## What you need to do
Below are the records; reproduce all of them exactly but without any images.

## Records for this task
↓↓↓
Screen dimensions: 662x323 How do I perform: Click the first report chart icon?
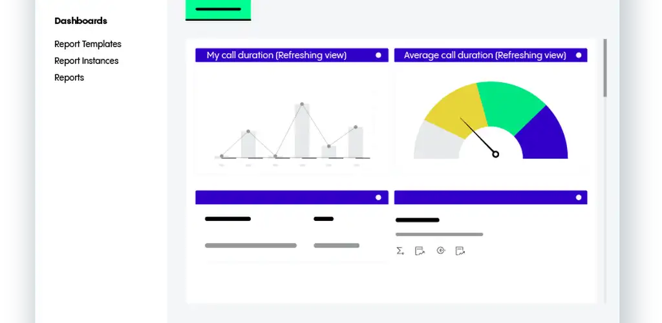point(420,251)
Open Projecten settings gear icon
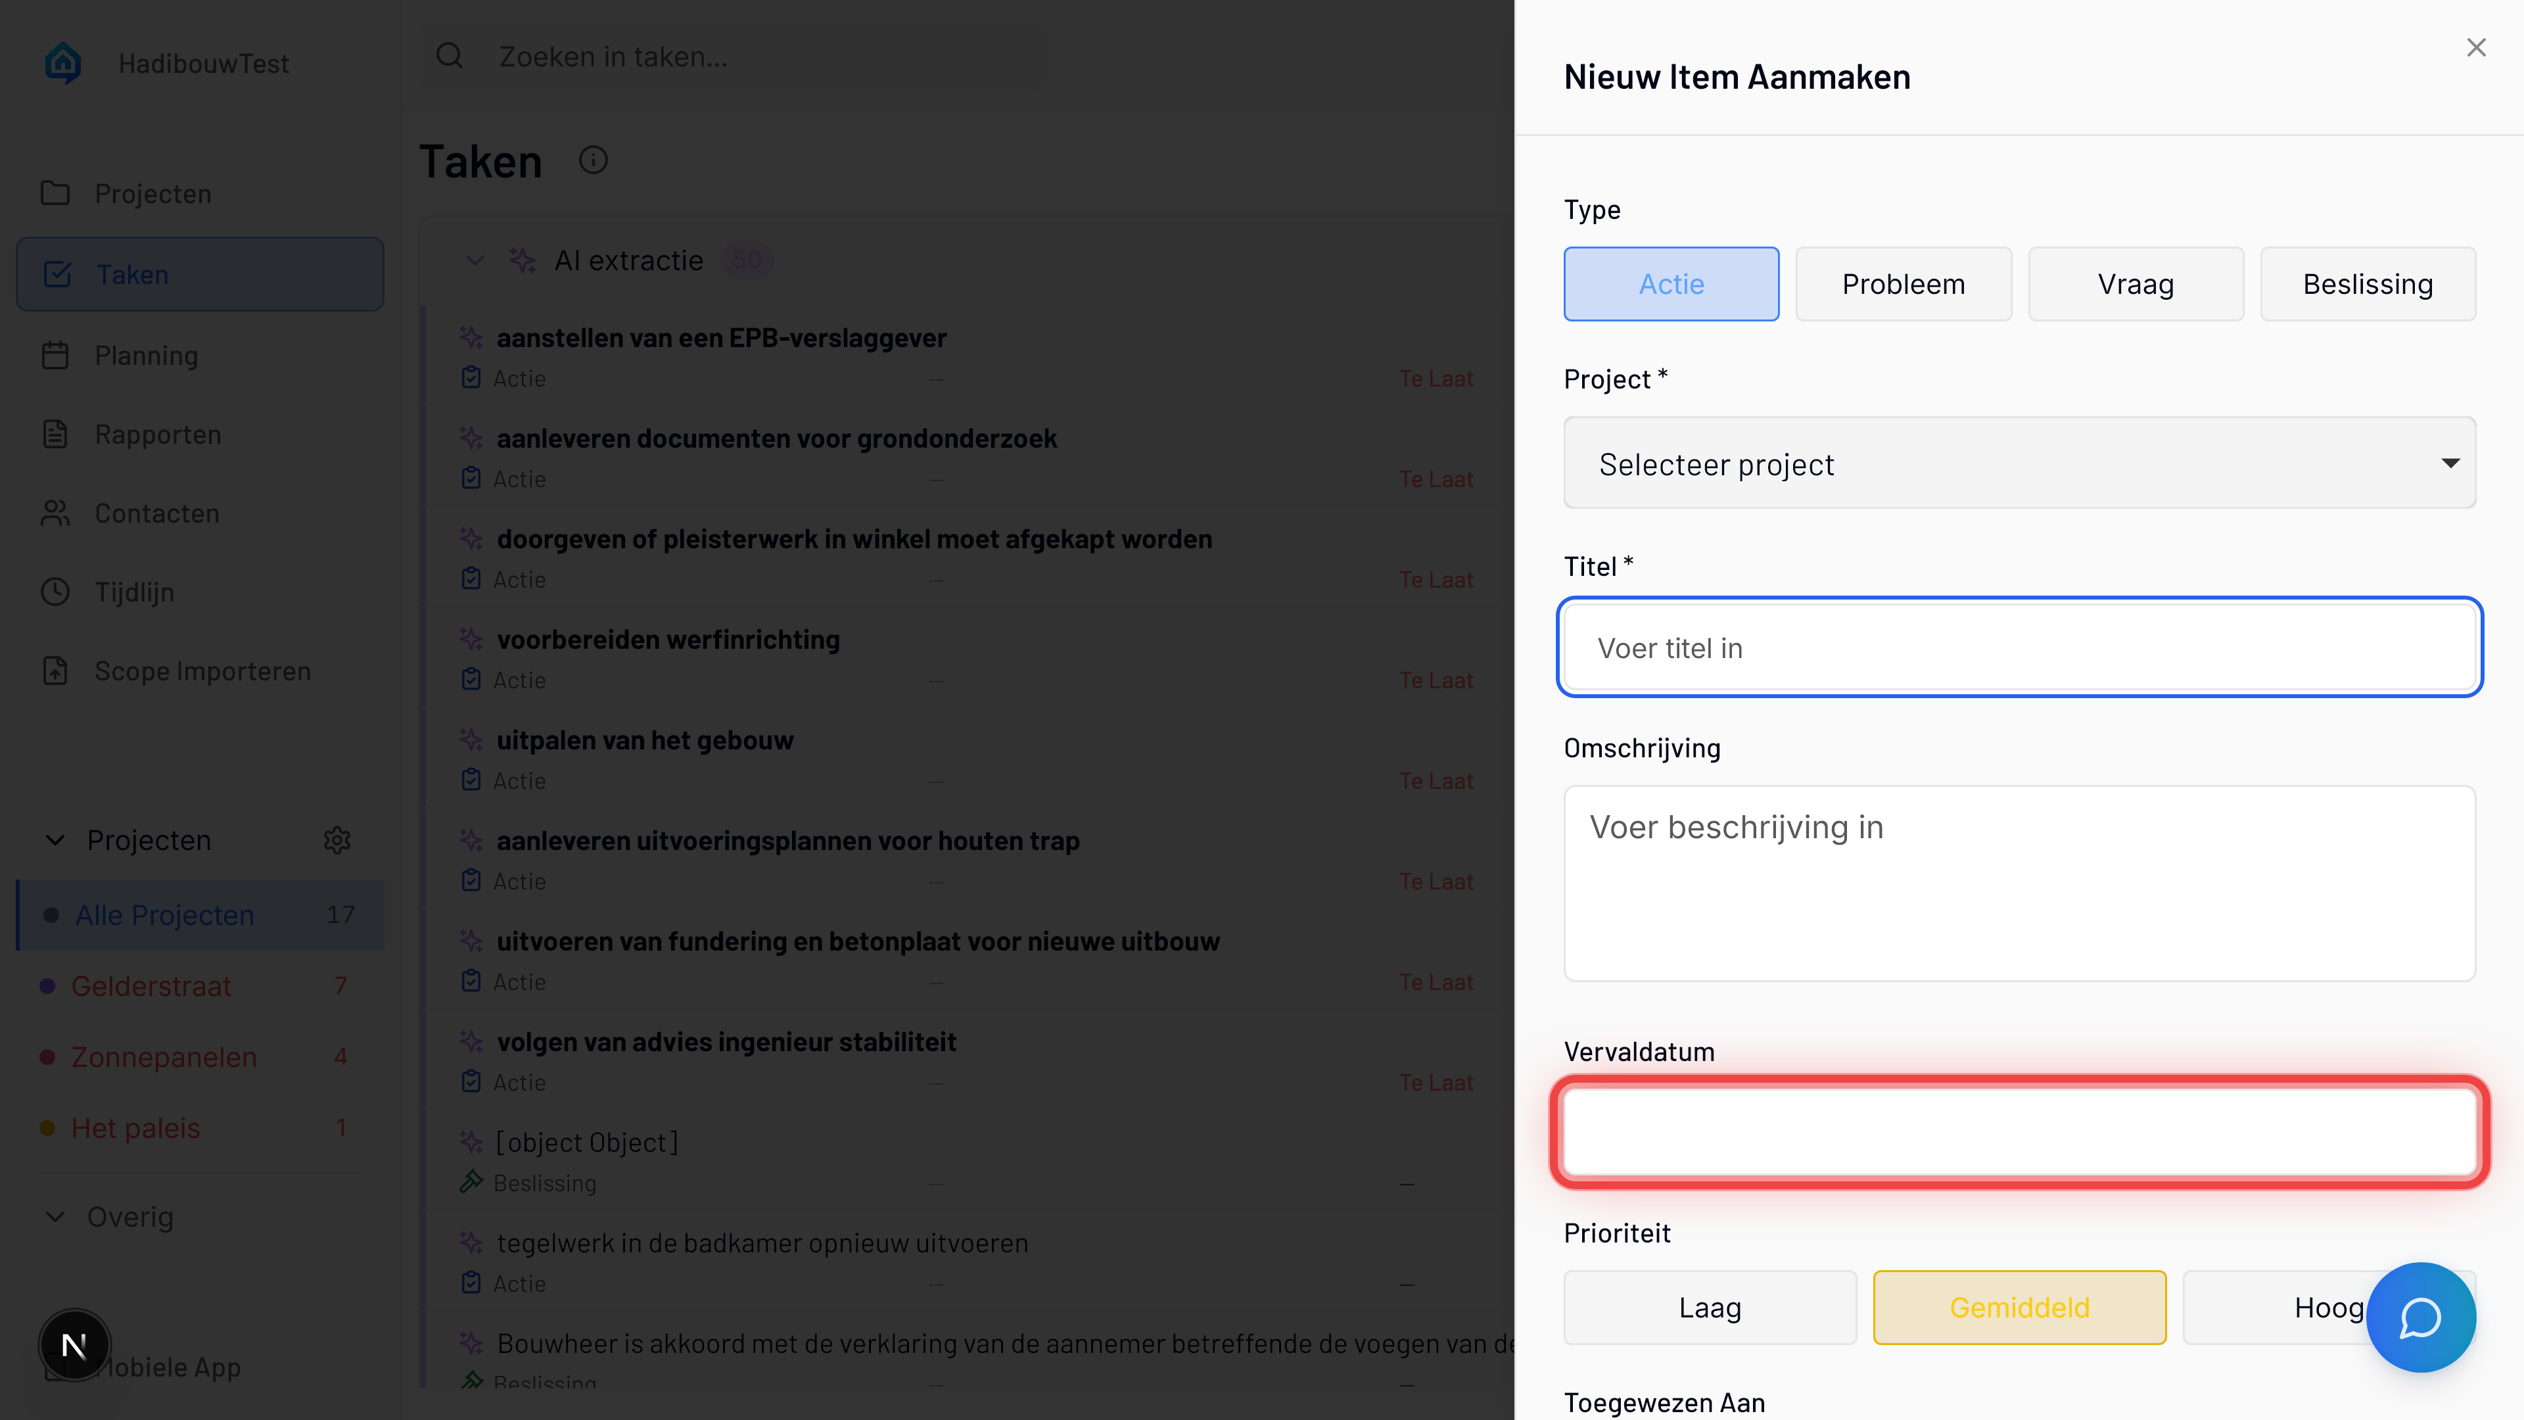2524x1420 pixels. [337, 840]

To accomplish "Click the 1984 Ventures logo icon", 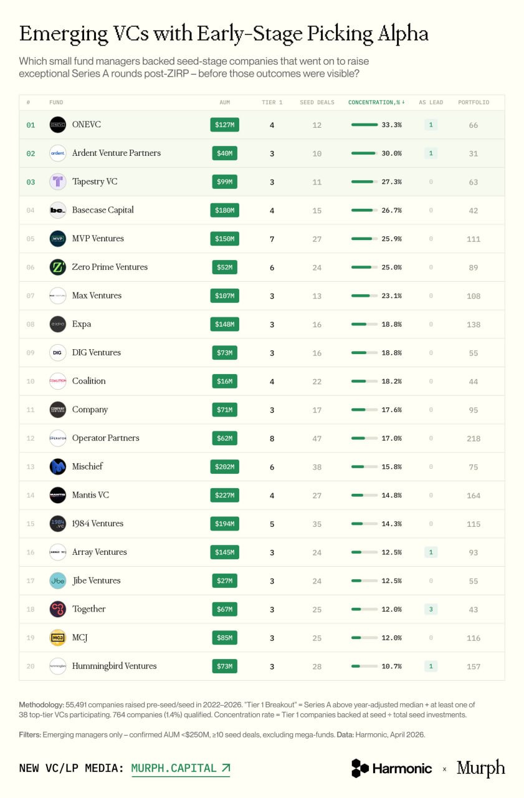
↑↑↑
## Task answer
Screen dimensions: 662x323 How do I perform: Click the first report chart icon?
point(420,251)
Open Projecten settings gear icon
2524x1420 pixels. [337, 840]

To accomplish "Click the 1984 Ventures logo icon", 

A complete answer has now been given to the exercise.